** Opening PASSAGE TO READ block **
You seem to be concerned over your draw calls. Are you sure that the mapping is the cause of your draw calls? Do you have separate objects with separate materials? How many lights and what lighting mode are you using? Are you doing anything fancy with your camera renders? What kind of shaders and effects are you using? There are too many things that can up your draw calls. Please see this Unite presentation for some useful information.
Assuming that your materials are the issue, the real problem is that 3DS max materials are separate materials and even the blend/composite/Multi-SubObject materials only take in multiple separate materials, not separate maps.
If the only thing different about your materials is a map of some kind, then you can merge them into one map and apply them as one material, but if the material properties are actually different, then it becomes harder and you would either need separate draw calls or to generate merged maps of the material settings as well but that still may not reduce your draw calls.
Merging your maps
If your maps are blended in a fairly straightforward manner, you could author a simple 3 Blend shader in Unity that takes in 3 materials to do your blending and it would look kind of like this:
Shader "Example/3 Alpha Blended Textures" {
Properties {
_MainTex ("Base (RGB)", 2D) = "white" {}
_BlendTex ("Alpha Blended (RGBA)", 2D) = "white" {}
_BlendTex2 ("Alpha Blended (RGBA) 2", 2D) = "white" {}
}
SubShader {
Pass {
// Apply base texture
SetTexture [_MainTex] {
combine texture
}
// Blend in the alpha texture using the lerp operator
SetTexture [_BlendTex] {
combine texture lerp (texture) previous
}
// Blend in the alpha texture using the lerp operator
SetTexture [_BlendTex2] {
combine texture lerp (texture) previous
}
}
}
}
To reduce the memory and load though, it would be better if you just took the maps and merged them into one. You could use your image editor of choice, applying the appropriate deformation according to your UV's (which you can get with Unwrap UVW's if you need - look up UV unwrapping), or you could just bake the textures in 3DS max - RenderToTexture and add as output the map you want (diffuse for example)(see this tutorial if you're having trouble).
** Closing PASSAGE TO READ block **
▶ [TASK REQUIREMENTS]
A. In the post on draw calls, list the name of every texture property declared in the shader's Properties block.
B. Set down, word for word, the part of the post on draw calls that opens with the words containing "Assuming that your" and closes with "reduce your draw calls.".
** Opening INFORMATION SHOWN block **
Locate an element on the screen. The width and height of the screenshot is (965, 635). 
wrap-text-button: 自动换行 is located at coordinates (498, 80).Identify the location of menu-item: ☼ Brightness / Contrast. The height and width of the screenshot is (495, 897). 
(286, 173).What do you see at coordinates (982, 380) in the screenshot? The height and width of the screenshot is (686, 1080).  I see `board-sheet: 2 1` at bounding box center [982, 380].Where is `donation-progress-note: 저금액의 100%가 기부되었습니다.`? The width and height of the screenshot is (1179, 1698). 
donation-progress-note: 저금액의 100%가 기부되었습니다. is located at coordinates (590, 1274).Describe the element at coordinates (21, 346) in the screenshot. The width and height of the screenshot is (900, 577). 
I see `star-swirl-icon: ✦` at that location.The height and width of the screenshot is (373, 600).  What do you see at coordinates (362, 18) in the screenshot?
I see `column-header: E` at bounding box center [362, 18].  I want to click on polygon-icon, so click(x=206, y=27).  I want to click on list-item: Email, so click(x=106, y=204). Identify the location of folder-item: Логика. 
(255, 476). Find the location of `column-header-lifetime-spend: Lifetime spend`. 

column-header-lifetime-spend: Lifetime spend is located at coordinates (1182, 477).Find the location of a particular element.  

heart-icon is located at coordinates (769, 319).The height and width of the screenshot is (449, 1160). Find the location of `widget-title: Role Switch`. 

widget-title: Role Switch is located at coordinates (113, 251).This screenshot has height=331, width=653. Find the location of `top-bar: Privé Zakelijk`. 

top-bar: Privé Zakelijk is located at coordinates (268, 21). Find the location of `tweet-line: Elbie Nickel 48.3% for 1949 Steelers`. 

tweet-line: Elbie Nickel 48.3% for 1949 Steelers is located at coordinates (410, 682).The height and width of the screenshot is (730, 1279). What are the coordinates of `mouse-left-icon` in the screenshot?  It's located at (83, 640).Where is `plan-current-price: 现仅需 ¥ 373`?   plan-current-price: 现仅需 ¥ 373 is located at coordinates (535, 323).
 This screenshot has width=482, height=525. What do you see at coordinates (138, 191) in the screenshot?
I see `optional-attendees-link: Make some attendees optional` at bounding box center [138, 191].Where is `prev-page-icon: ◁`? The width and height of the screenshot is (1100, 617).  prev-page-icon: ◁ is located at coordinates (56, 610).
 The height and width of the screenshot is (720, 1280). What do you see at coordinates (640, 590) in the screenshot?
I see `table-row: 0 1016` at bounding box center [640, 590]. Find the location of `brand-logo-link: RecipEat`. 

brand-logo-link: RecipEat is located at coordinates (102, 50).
** Closing INFORMATION SHOWN block **
▶ [RESULTS]
A. _MainTex, _BlendTex, _BlendTex2

B.
Assuming that your materials are the issue, the real problem is that 3DS max materials are separate materials and even the blend/composite/Multi-SubObject materials only take in multiple separate materials, not separate maps.
If the only thing different about your materials is a map of some kind, then you can merge them into one map and apply them as one material, but if the material properties are actually different, then it becomes harder and you would either need separate draw calls or to generate merged maps of the material settings as well but that still may not reduce your draw calls.